Return the line that has "Task: Open the Get it on Google Play badge" and all lines below it through the last, exactly as they stand; omit pictures.

Collected data entries
********************

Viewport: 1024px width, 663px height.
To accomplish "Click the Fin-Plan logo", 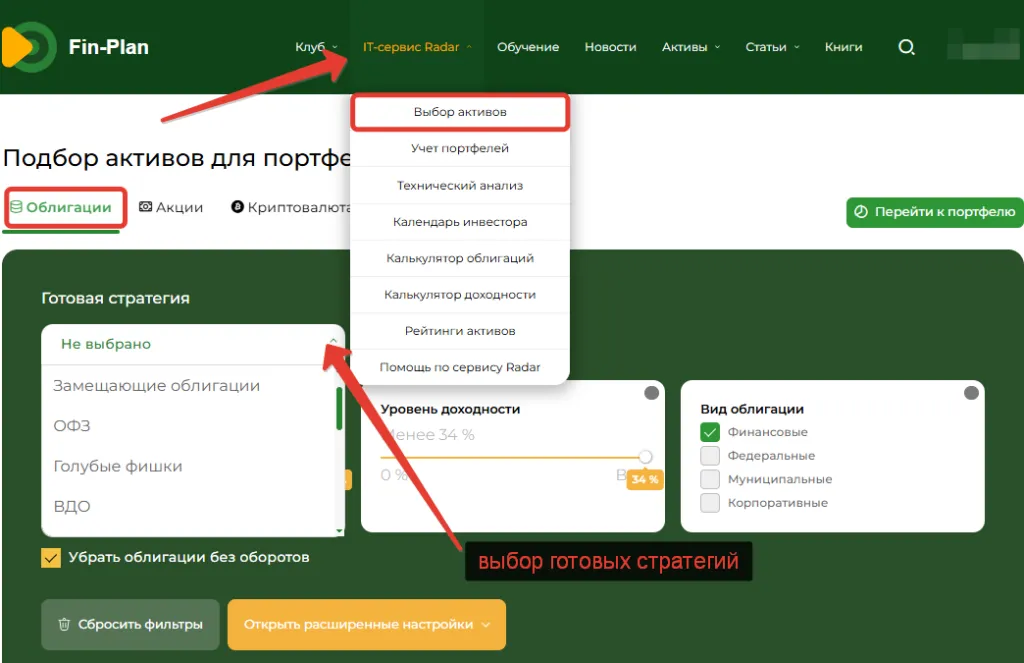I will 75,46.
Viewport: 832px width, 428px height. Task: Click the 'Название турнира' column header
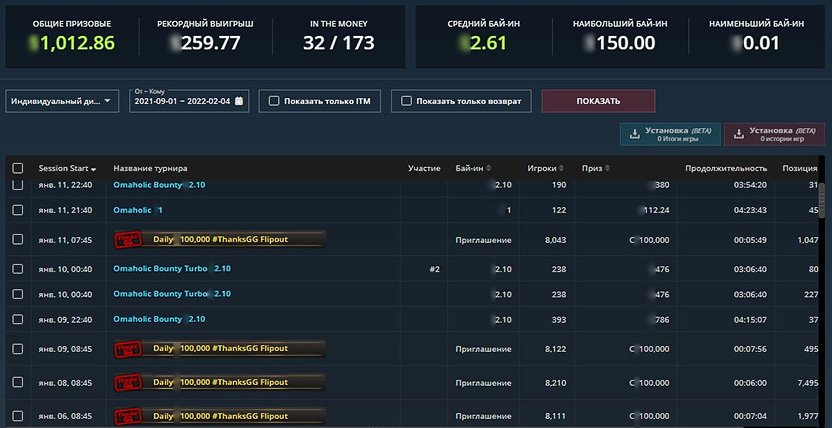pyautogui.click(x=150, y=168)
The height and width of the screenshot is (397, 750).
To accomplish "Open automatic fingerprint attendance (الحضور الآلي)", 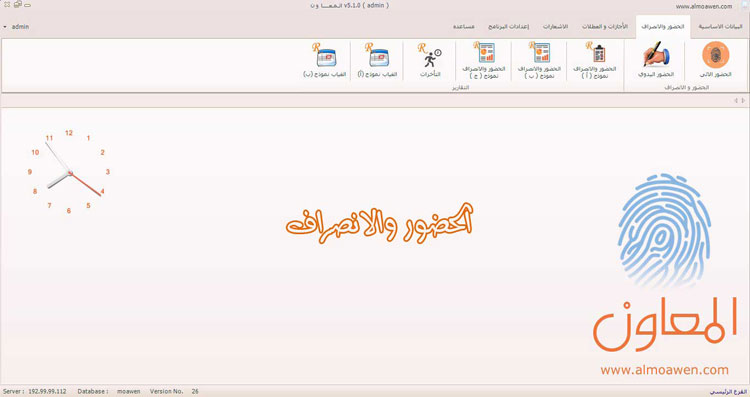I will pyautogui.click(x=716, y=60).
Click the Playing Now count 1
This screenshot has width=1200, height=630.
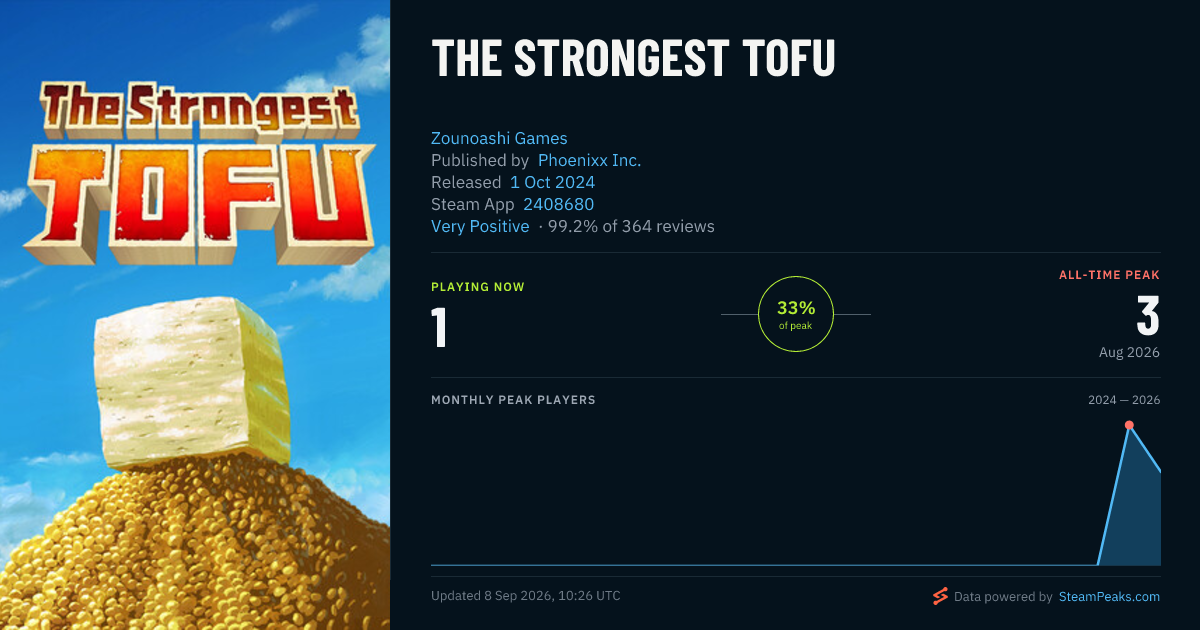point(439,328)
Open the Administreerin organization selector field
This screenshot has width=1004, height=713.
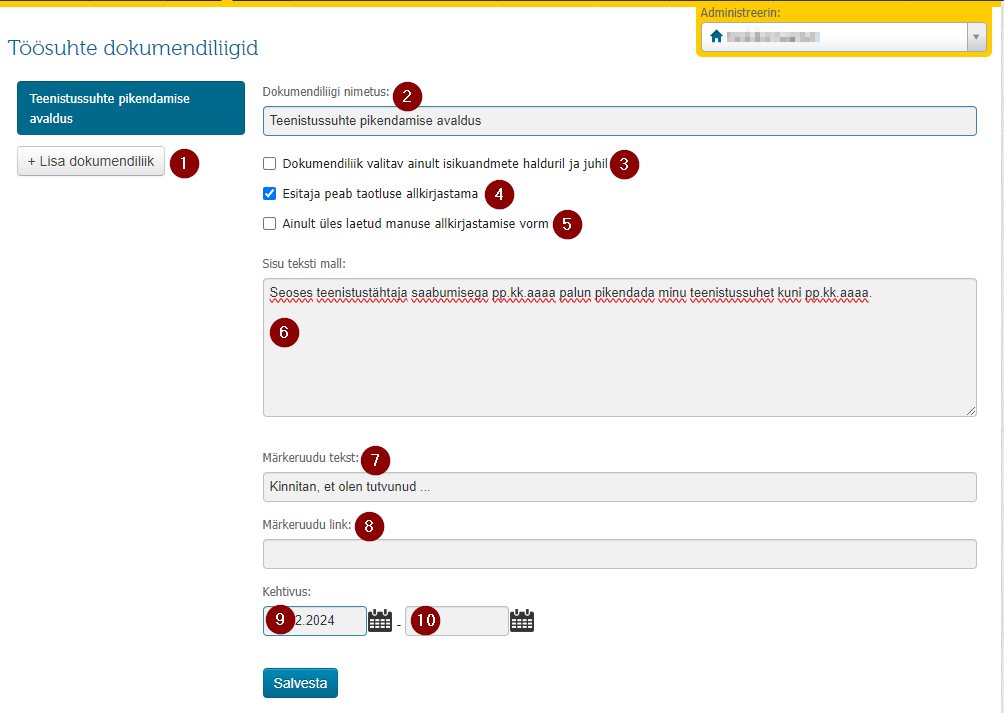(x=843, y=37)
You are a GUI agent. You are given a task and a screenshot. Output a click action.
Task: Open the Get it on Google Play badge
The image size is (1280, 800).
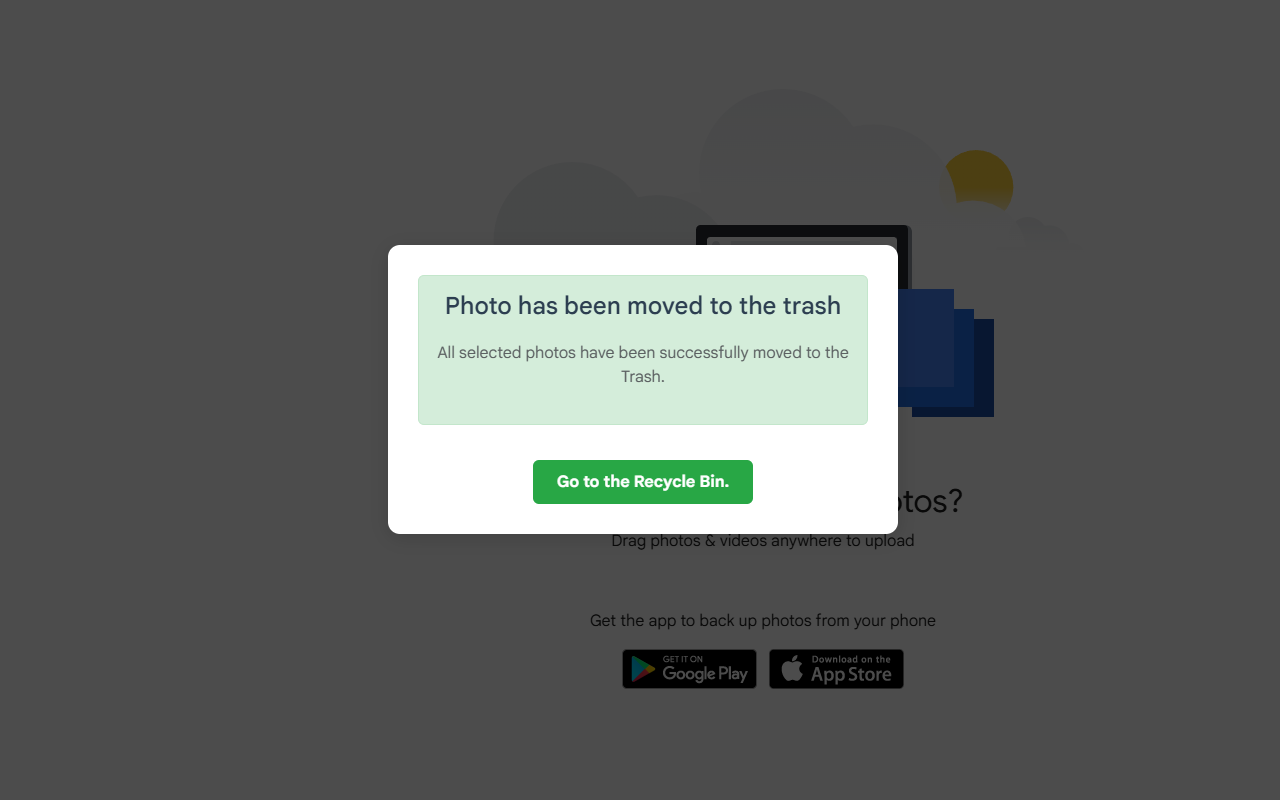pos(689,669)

********************

__Answer__.
Task: Open the Get it on Google Play badge
The image size is (1280, 800).
pos(689,669)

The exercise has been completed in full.